Économie

L’intelligence artificielle va-t-elle faire grimper le coût des réparations des voitures ?

L’intelligence artificielle est utilisée partout, même dans les logiciels de réparation automobile où elle est censée accélérer le processus. Mais ça n’est pas à l’avantage du réparateur, car l’IA entrainerait une augmentation du coût de la facture, une hausse forcément répercutée sur le client.

David Leclercq David Leclercq | Publié le 9 avr. 2024 | Temps de lecture : 13 min

On le sait : l’intelligence artificielle s’invite à tous les étages du numérique.

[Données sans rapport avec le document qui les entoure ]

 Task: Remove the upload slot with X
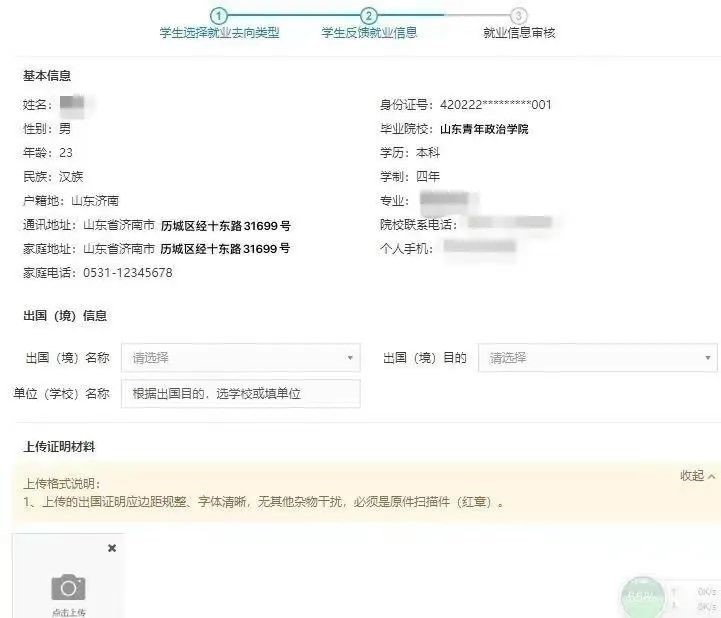[112, 548]
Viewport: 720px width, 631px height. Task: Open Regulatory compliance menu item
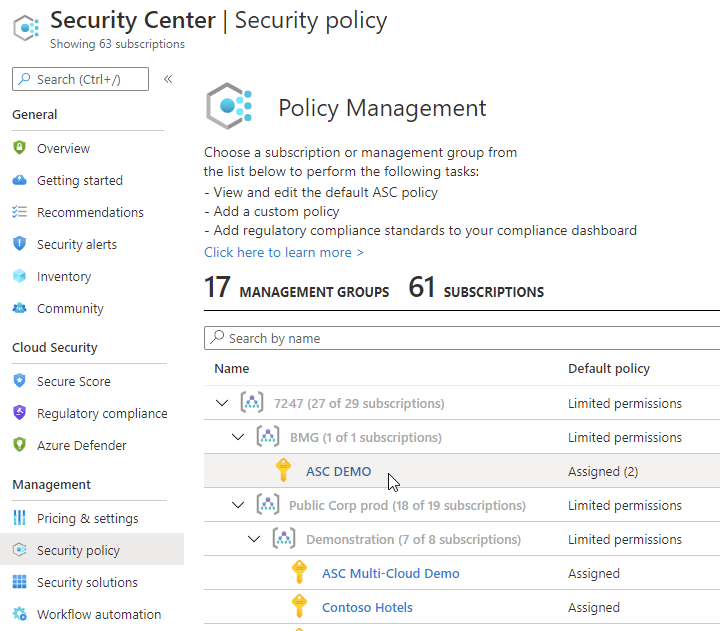(102, 413)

L’objectif de la démarche : gagner en précision, mais aussi gagner en temps et en efficacité. Sauf que ce résultat n’est pas toujours au rendez-vous, comme le démontre une étude menée en France par la FNA, la Fédération nationale de l’automobile qui regroupe les intérêts des entrepreneurs artisans automobiles depuis le début des années 1920.

L’organisme s’inquiète en effet de la généralisation de l’utilisation de logiciels dopés à l’intelligence artificielle pour analyser les sinistres. Concrètement, de simples photos d’un véhicule accidenté suffisent pour établir une valeur de reprise chez le concessionnaire ou chez le garagiste où la voiture a abouti. Il n’y a donc plus besoin de faire venir un expert sur place, ce qui implique un gain de temps et d’argent. Sauf que pour la FNA, des dérives sont à observer, car l’IA n’est en fait pas un modèle de fiabilité dans ces analyses de coûts et de valeurs, spécialement chez les carrossiers qui peuvent en faire l’amère expérience.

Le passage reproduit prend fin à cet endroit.